- [REQUIRED ACTION]
Pictures aside, copy exactly the lines running from the one with "Task: Open the 投資家検索 menu" to the end of the records.
RECORD EXTRACTS Start Marker
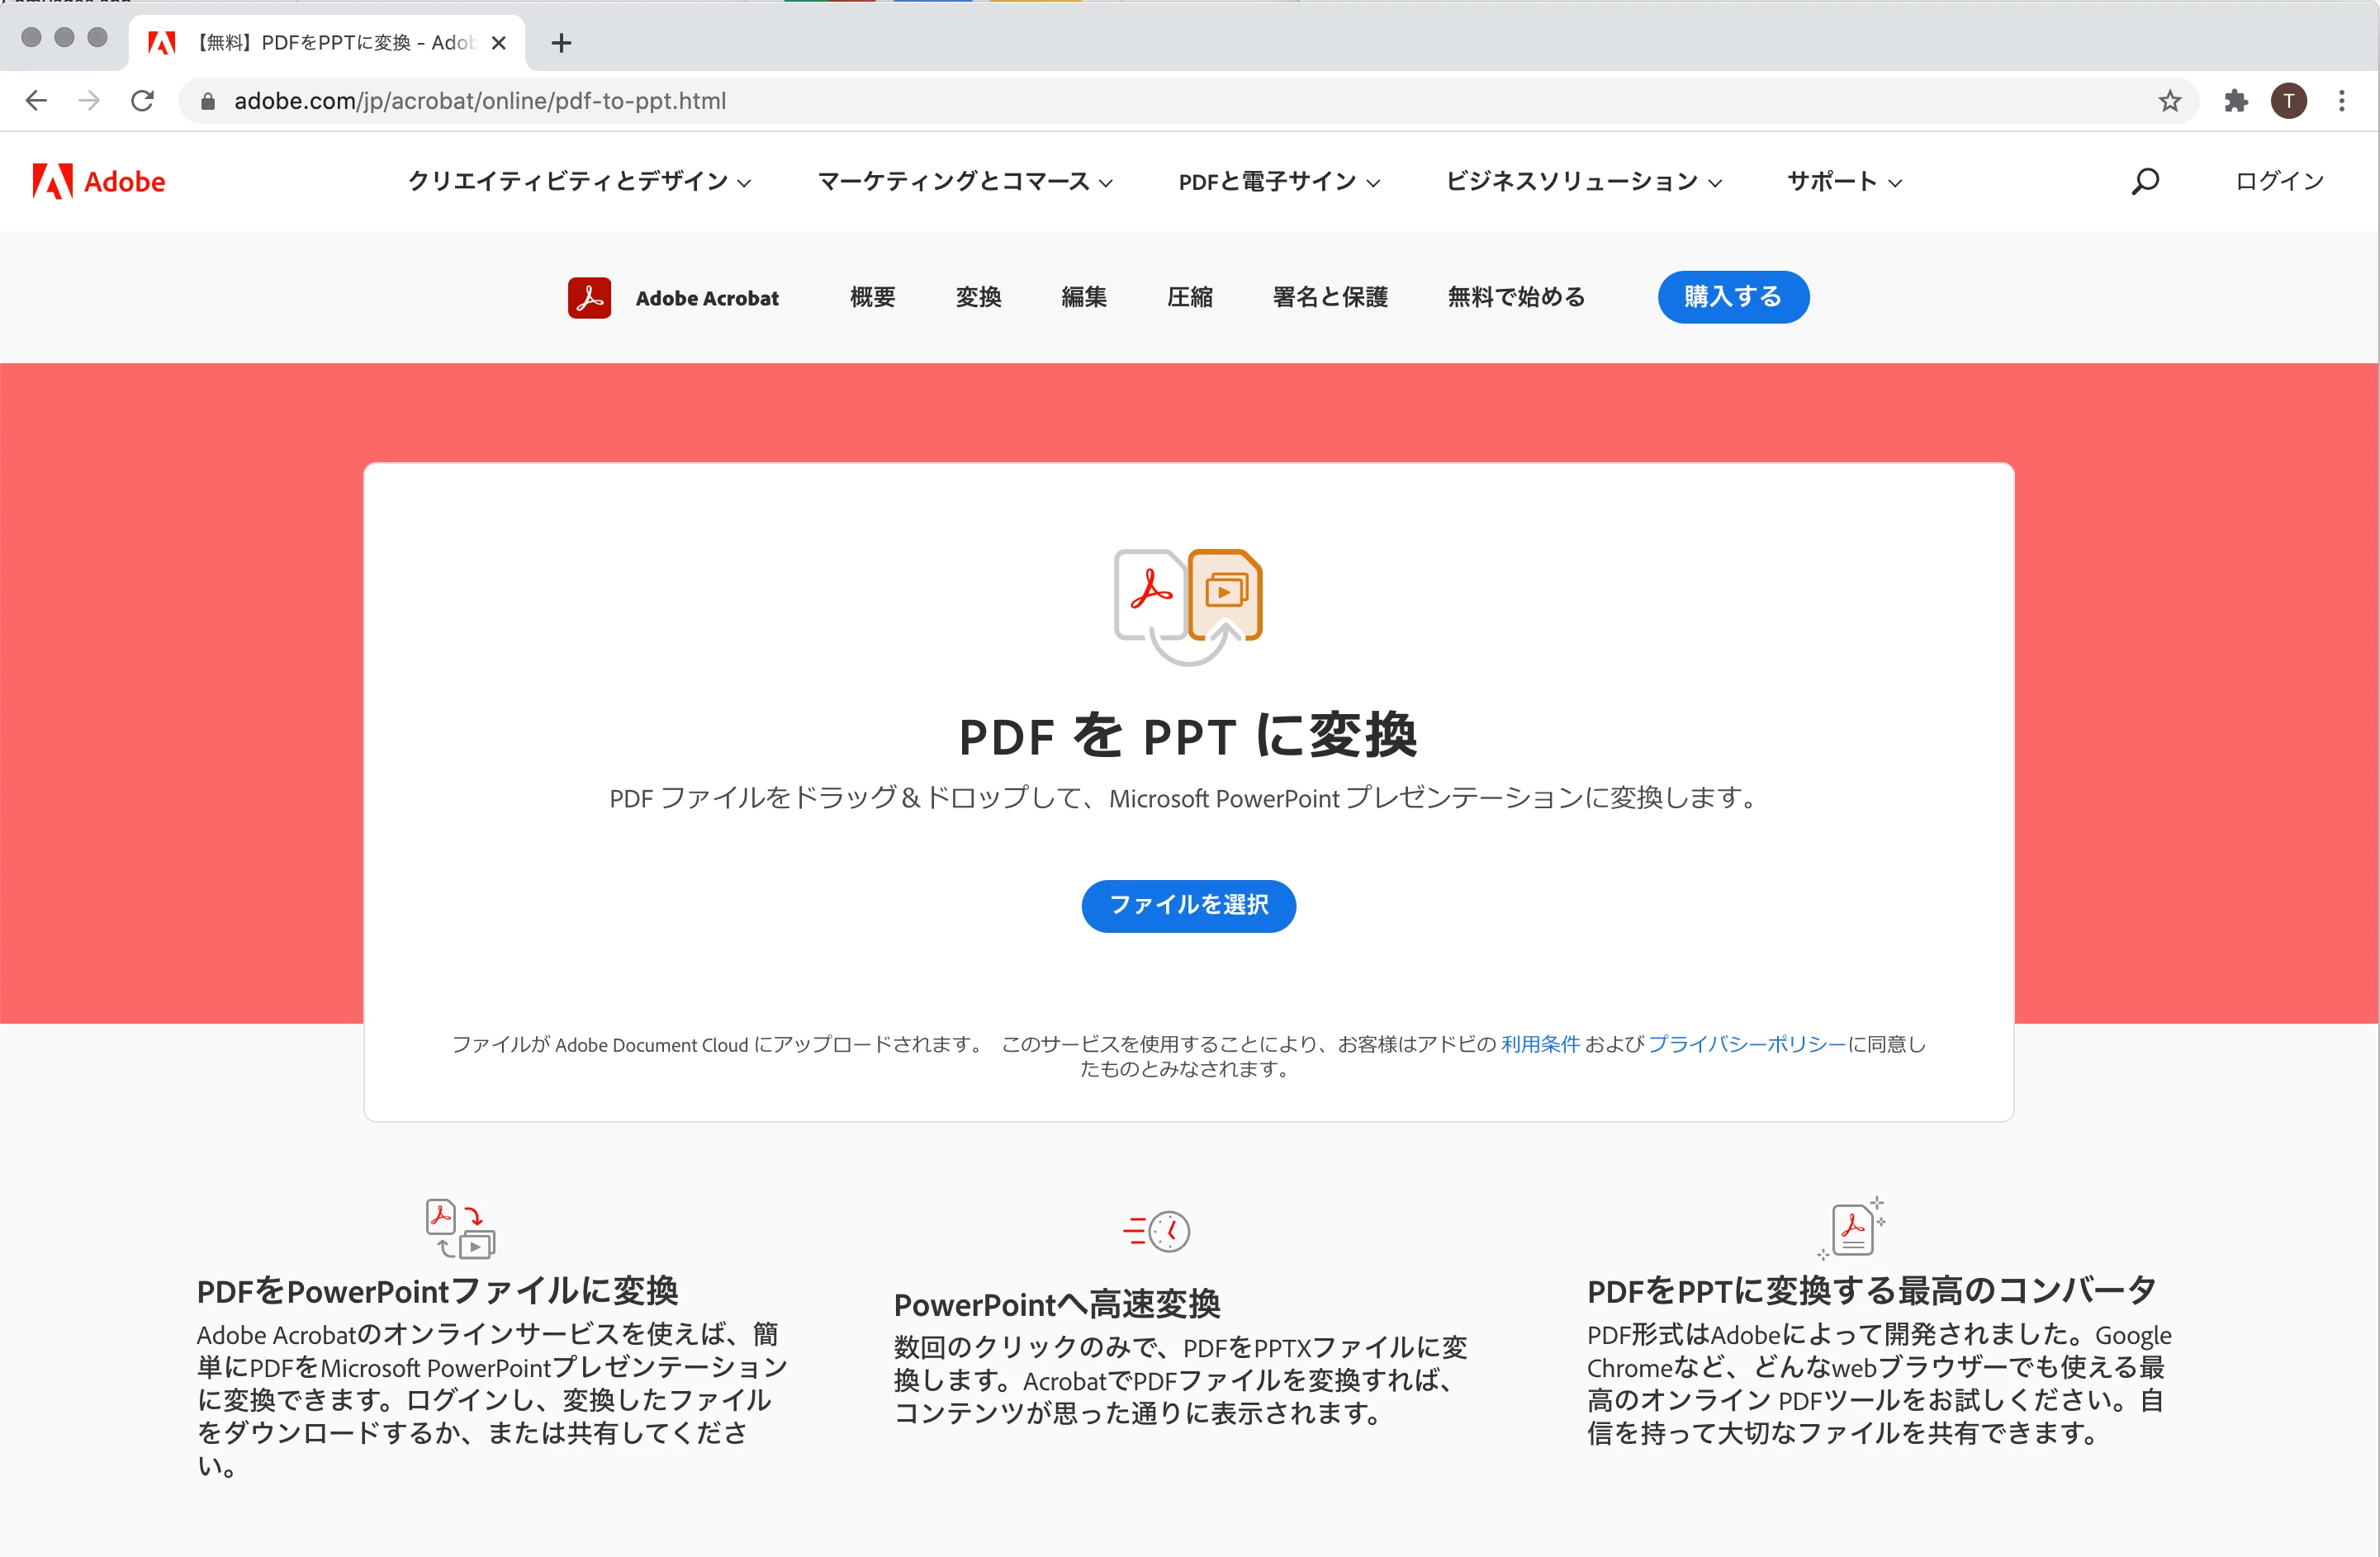Open the Chrome profile avatar
The image size is (2380, 1557).
click(2288, 101)
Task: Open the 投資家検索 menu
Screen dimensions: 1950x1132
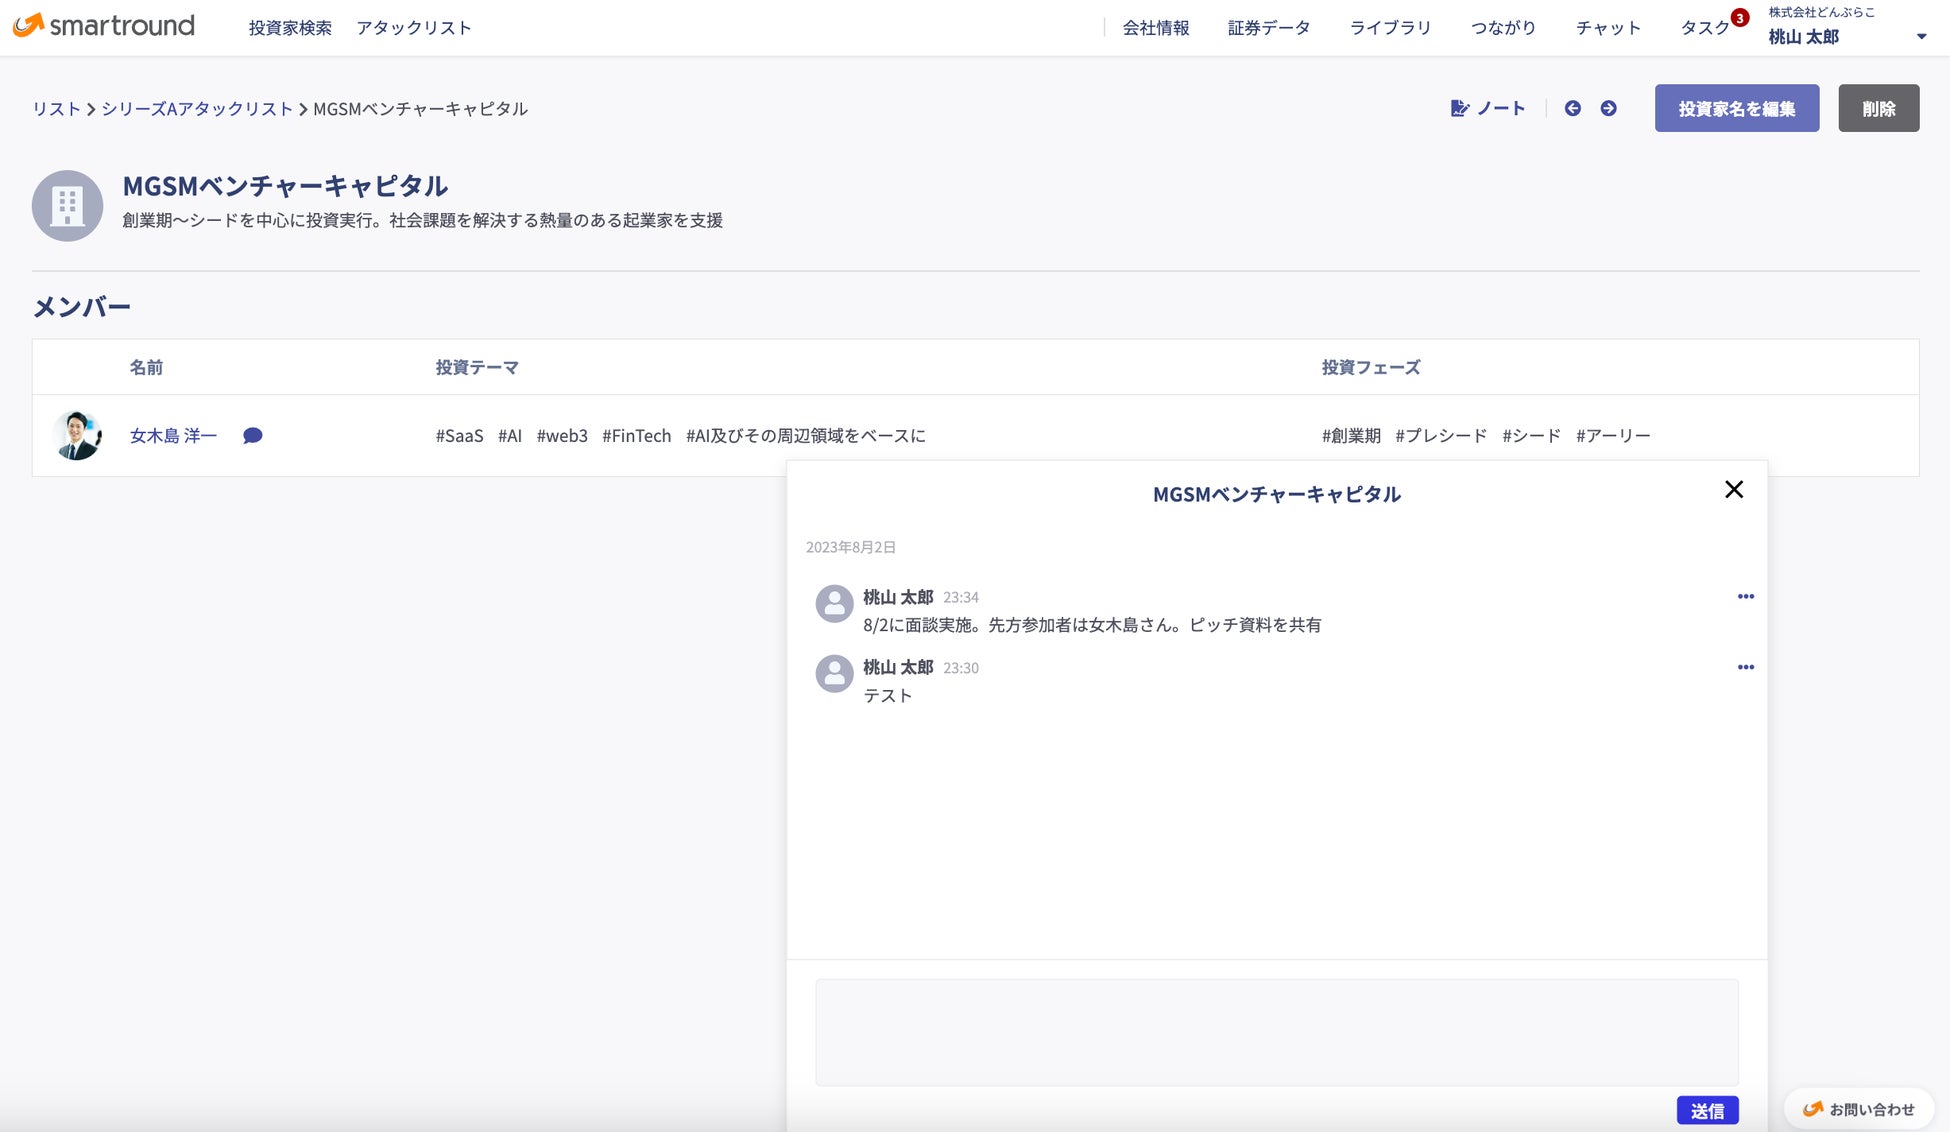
RECORD EXTRACTS End Marker
- [TASK OUTPUT]
Task: Open the 投資家検索 menu
Screen dimensions: 1950x1132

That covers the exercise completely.